Passage:

------------------------------------

Amy Meisak (born 18 June 1993) is a Scottish model and beauty pageant titleholder who was crowned as Miss Earth Scotland 2015 she represented Scotland at Miss Earth 2015 and placed Top 16. She also will represent Scotland at Miss Grand International 2017 on 25 October 2017 in Vietnam.

Pageantry

Miss Earth Scotland
In 2014, Amy joined the Miss Earth Scotland 2014 pageant where she was declared as Miss Earth - Water or 2nd Runner-up. After a year, Amy joined again this time, getting the crown of Miss Earth Scotland 2015 itself. The pageant took place on 29 August 2015 at the Burlington Hotel in Birmingham.

Miss Earth 2015
Amy competed at Miss Earth 2015 and placed Top 16.

------------------------------------

Task instructions:
1. According to the Amy Meisak biography, where was the Miss Earth Scotland 2015 pageant held?
2. From the Amy Meisak biography, write out the part that opens with "Amy Meisak (born" and closes with "competed at Miss Earth 2015 and placed Top 16.", swapping "Amy" for "Meisak".
3. Pick up the Amy Meisak biography after its last sentence and carry it on.

The data:
------------------------------------

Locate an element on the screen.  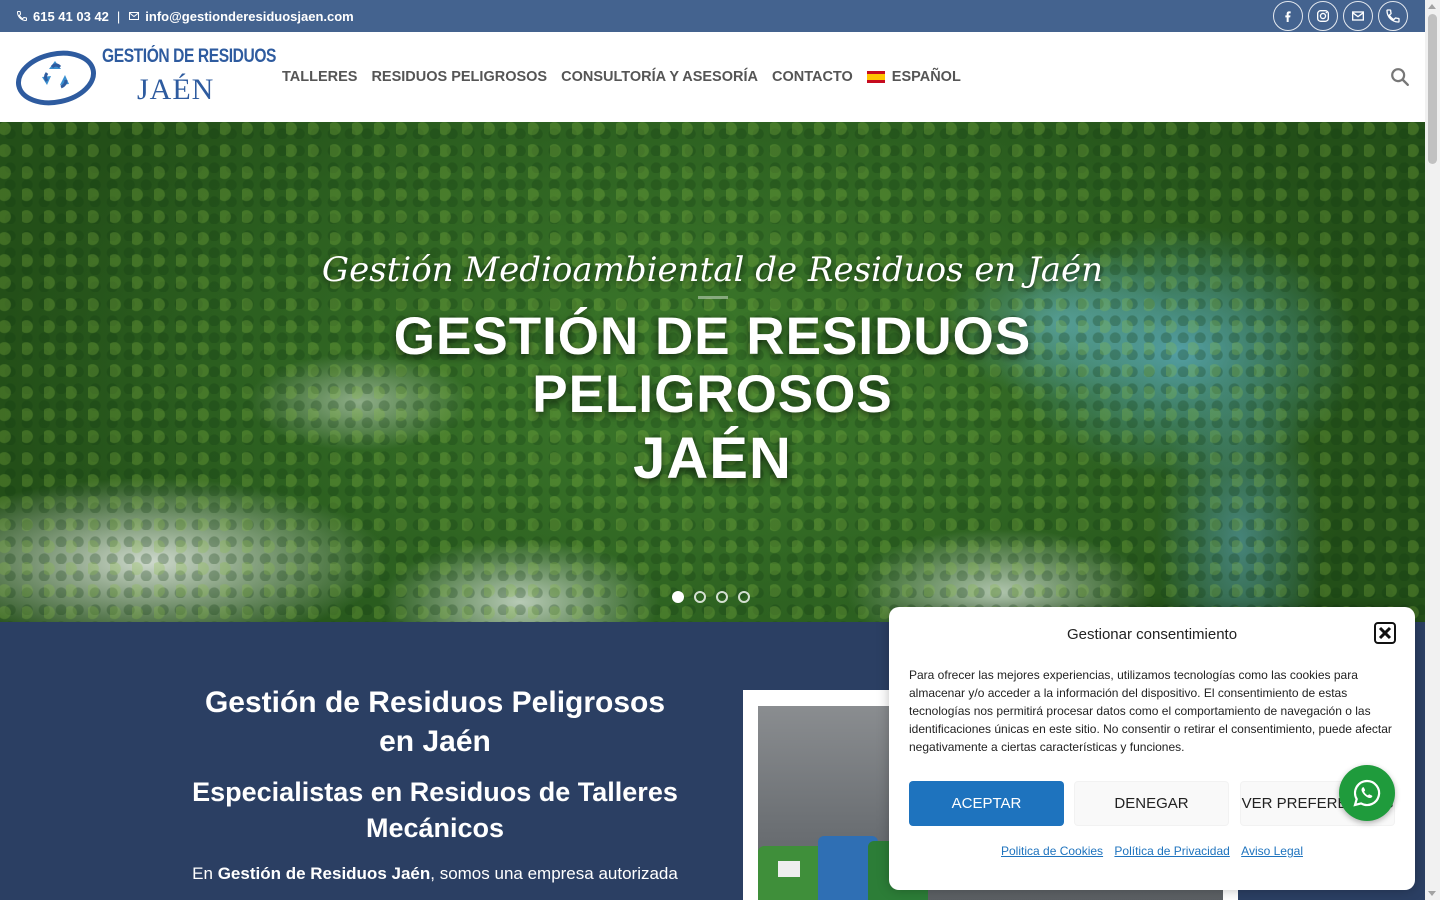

------------------------------------

Answers in order:
1. At the Burlington Hotel in Birmingham.

2.
Meisak Meisak (born 18 June 1993) is a Scottish model and beauty pageant titleholder who was crowned as Miss Earth Scotland 2015 she represented Scotland at Miss Earth 2015 and placed Top 16. She also will represent Scotland at Miss Grand International 2017 on 25 October 2017 in Vietnam.

Pageantry

Miss Earth Scotland
In 2014, Meisak joined the Miss Earth Scotland 2014 pageant where she was declared as Miss Earth - Water or 2nd Runner-up. After a year, Meisak joined again this time, getting the crown of Miss Earth Scotland 2015 itself. The pageant took place on 29 August 2015 at the Burlington Hotel in Birmingham.

Miss Earth 2015
Meisak competed at Miss Earth 2015 and placed Top 16.

3.
Miss Grand Scotland 2017 
Amy won the title of Miss Grand Scotland in June 2017.

Miss Grand International 2017 
Amy competed at Miss Grand International in 2017 in Vietnam.

Miss Universe Great Britain 2019 
Amy competed in Miss Universe Great Britain in 2019; she placed in the top 5.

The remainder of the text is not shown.